Your instructions:
Copy every record below exactly.
** Input material follows **
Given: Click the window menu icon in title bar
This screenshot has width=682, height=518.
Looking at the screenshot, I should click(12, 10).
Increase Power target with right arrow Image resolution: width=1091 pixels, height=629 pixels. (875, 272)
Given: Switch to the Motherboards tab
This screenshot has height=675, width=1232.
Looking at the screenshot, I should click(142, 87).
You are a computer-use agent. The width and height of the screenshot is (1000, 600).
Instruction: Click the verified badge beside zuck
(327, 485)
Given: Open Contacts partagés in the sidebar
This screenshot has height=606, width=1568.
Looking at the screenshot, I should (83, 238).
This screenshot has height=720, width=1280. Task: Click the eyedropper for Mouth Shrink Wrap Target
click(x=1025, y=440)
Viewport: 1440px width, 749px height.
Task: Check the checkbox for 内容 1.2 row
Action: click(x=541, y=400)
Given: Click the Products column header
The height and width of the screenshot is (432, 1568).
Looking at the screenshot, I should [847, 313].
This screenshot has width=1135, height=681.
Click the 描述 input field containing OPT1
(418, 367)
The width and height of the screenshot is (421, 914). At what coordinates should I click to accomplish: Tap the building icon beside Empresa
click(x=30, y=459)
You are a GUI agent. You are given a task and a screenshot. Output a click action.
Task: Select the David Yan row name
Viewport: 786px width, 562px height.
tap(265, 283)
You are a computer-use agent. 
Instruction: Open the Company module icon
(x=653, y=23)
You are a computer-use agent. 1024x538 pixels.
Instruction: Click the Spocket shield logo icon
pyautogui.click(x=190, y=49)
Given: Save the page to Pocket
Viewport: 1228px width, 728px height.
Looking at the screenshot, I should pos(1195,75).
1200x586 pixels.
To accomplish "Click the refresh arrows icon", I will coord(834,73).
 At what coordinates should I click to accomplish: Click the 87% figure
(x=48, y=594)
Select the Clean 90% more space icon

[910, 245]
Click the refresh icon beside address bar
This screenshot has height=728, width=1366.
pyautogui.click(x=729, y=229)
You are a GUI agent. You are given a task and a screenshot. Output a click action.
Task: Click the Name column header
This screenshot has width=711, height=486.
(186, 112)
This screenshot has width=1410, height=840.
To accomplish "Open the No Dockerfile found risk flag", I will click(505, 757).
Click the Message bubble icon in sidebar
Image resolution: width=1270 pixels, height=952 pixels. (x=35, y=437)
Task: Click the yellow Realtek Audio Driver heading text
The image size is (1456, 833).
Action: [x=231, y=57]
** End of Input material **
Answer for the task:
Given: Click the window menu icon in title bar
This screenshot has width=682, height=518.
Looking at the screenshot, I should click(12, 10).
Increase Power target with right arrow Image resolution: width=1091 pixels, height=629 pixels. (875, 272)
Given: Switch to the Motherboards tab
This screenshot has height=675, width=1232.
Looking at the screenshot, I should click(142, 87).
You are a computer-use agent. The width and height of the screenshot is (1000, 600).
Instruction: Click the verified badge beside zuck
(327, 485)
Given: Open Contacts partagés in the sidebar
This screenshot has height=606, width=1568.
Looking at the screenshot, I should (83, 238).
This screenshot has height=720, width=1280. Task: Click the eyedropper for Mouth Shrink Wrap Target
click(x=1025, y=440)
Viewport: 1440px width, 749px height.
Task: Check the checkbox for 内容 1.2 row
Action: click(x=541, y=400)
Given: Click the Products column header
The height and width of the screenshot is (432, 1568).
Looking at the screenshot, I should [847, 313].
This screenshot has width=1135, height=681.
Click the 描述 input field containing OPT1
(418, 367)
The width and height of the screenshot is (421, 914). At what coordinates should I click to accomplish: Tap the building icon beside Empresa
click(x=30, y=459)
You are a GUI agent. You are given a task and a screenshot. Output a click action.
Task: Select the David Yan row name
Viewport: 786px width, 562px height.
tap(265, 283)
You are a computer-use agent. 
Instruction: Open the Company module icon
(x=653, y=23)
You are a computer-use agent. 1024x538 pixels.
Instruction: Click the Spocket shield logo icon
pyautogui.click(x=190, y=49)
Given: Save the page to Pocket
Viewport: 1228px width, 728px height.
Looking at the screenshot, I should pos(1195,75).
1200x586 pixels.
To accomplish "Click the refresh arrows icon", I will coord(834,73).
 At what coordinates should I click to accomplish: Click the 87% figure
(x=48, y=594)
Select the Clean 90% more space icon

[910, 245]
Click the refresh icon beside address bar
This screenshot has height=728, width=1366.
pyautogui.click(x=729, y=229)
You are a GUI agent. You are given a task and a screenshot. Output a click action.
Task: Click the Name column header
This screenshot has width=711, height=486.
(186, 112)
This screenshot has width=1410, height=840.
To accomplish "Open the No Dockerfile found risk flag", I will click(505, 757).
Click the Message bubble icon in sidebar
Image resolution: width=1270 pixels, height=952 pixels. (x=35, y=437)
Task: Click the yellow Realtek Audio Driver heading text
The image size is (1456, 833).
Action: [x=231, y=57]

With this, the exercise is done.